Is Jensen-Shannon divergence symmetric?

Yes, Jensen-Shannon divergence is symmetric: JSD(P||Q) = JSD(Q||P). Unlike KL divergence, JSD treats both distributions equally by comparing them to their mixture M = 0.5(P + Q). The order does not matter, making it ideal for similarity measures where neither distribution is privileged as ground truth.

Does Jensen-Shannon divergence satisfy the triangle inequality?

JSD itself does not satisfy the triangle inequality. However, its square root does! The Jensen-Shannon Distance D_JS(P,Q) = √JSD(P||Q) satisfies all metric axioms including the triangle inequality: D(P,R) ≤ D(P,Q) + D(Q,R).

Is Jensen-Shannon divergence bounded?

Yes, Jensen-Shannon divergence is bounded between 0 and log(2). Using base-2 logarithm, JSD ranges from 0 to 1 bit. Using natural log, it ranges from 0 to ln(2) ≈ 0.693 nats. JSD equals 0 when distributions are identical and reaches maximum when they have completely disjoint support.

What is the maximum value of Jensen-Shannon divergence?

The maximum value of JSD is log(2), which equals 1 bit (base-2) or ln(2) ≈ 0.693 nats (natural log). This maximum occurs when two distributions have completely disjoint support - wherever P is positive, Q is zero, and vice versa.

Is Jensen-Shannon divergence a metric?

JSD itself is not a metric because it doesn't satisfy the triangle inequality. However, its square root - called the Jensen-Shannon Distance - is a true metric satisfying all four axioms: non-negativity, identity, symmetry, and triangle inequality.

What is the difference between Jensen-Shannon and KL divergence?

Stored data:
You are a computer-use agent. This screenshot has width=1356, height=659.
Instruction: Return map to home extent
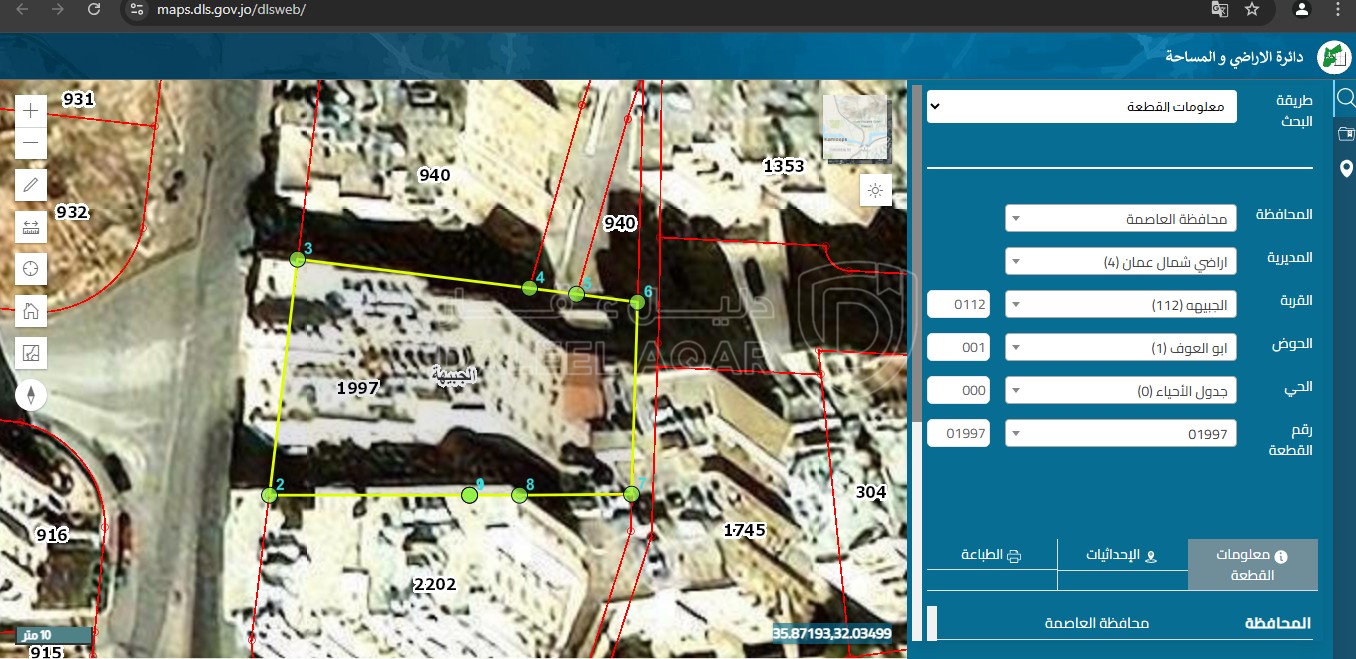(x=31, y=311)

Written request: Copy out the full text on Jensen-Shannon divergence from above, word for word and unchanged, without the material.

Exercise result:
Is Jensen-Shannon divergence symmetric?

Yes, Jensen-Shannon divergence is symmetric: JSD(P||Q) = JSD(Q||P). Unlike KL divergence, JSD treats both distributions equally by comparing them to their mixture M = 0.5(P + Q). The order does not matter, making it ideal for similarity measures where neither distribution is privileged as ground truth.

Does Jensen-Shannon divergence satisfy the triangle inequality?

JSD itself does not satisfy the triangle inequality. However, its square root does! The Jensen-Shannon Distance D_JS(P,Q) = √JSD(P||Q) satisfies all metric axioms including the triangle inequality: D(P,R) ≤ D(P,Q) + D(Q,R).

Is Jensen-Shannon divergence bounded?

Yes, Jensen-Shannon divergence is bounded between 0 and log(2). Using base-2 logarithm, JSD ranges from 0 to 1 bit. Using natural log, it ranges from 0 to ln(2) ≈ 0.693 nats. JSD equals 0 when distributions are identical and reaches maximum when they have completely disjoint support.

What is the maximum value of Jensen-Shannon divergence?

The maximum value of JSD is log(2), which equals 1 bit (base-2) or ln(2) ≈ 0.693 nats (natural log). This maximum occurs when two distributions have completely disjoint support - wherever P is positive, Q is zero, and vice versa.

Is Jensen-Shannon divergence a metric?

JSD itself is not a metric because it doesn't satisfy the triangle inequality. However, its square root - called the Jensen-Shannon Distance - is a true metric satisfying all four axioms: non-negativity, identity, symmetry, and triangle inequality.

What is the difference between Jensen-Shannon and KL divergence?